WORK INSTRUCTIONS - Keep only the lines of the listing below that contain the word "Task", matching uppercase and lowercase letters exactly.

DATA TO USE -
____________________
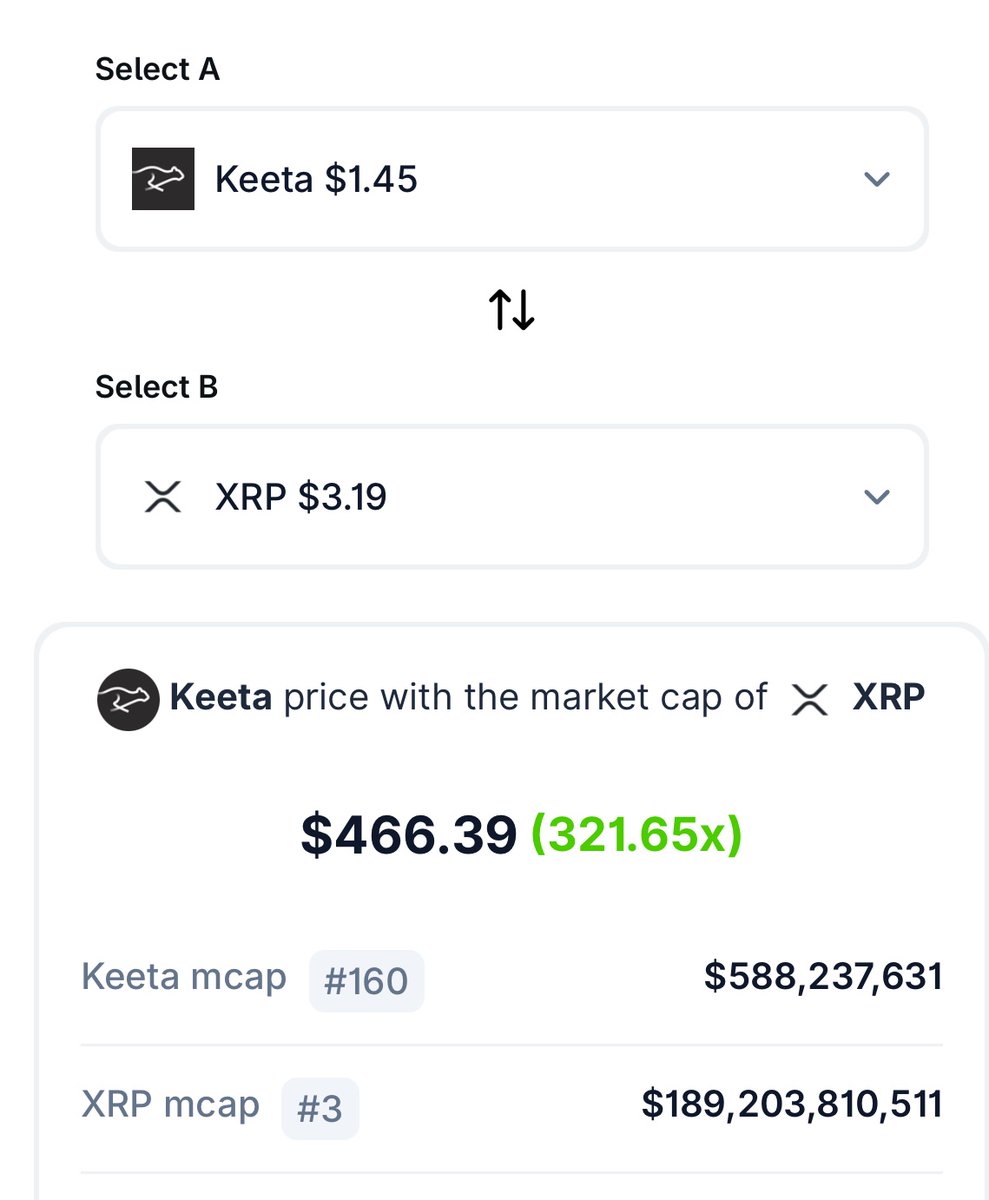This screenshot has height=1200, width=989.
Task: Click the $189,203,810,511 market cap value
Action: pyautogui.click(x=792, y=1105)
____________________
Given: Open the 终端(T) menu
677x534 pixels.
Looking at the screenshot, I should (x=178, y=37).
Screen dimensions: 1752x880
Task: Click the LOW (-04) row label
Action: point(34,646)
____________________
WRITTEN ANSWER -
Task: Click the $189,203,810,511 market cap value
Task: Click the LOW (-04) row label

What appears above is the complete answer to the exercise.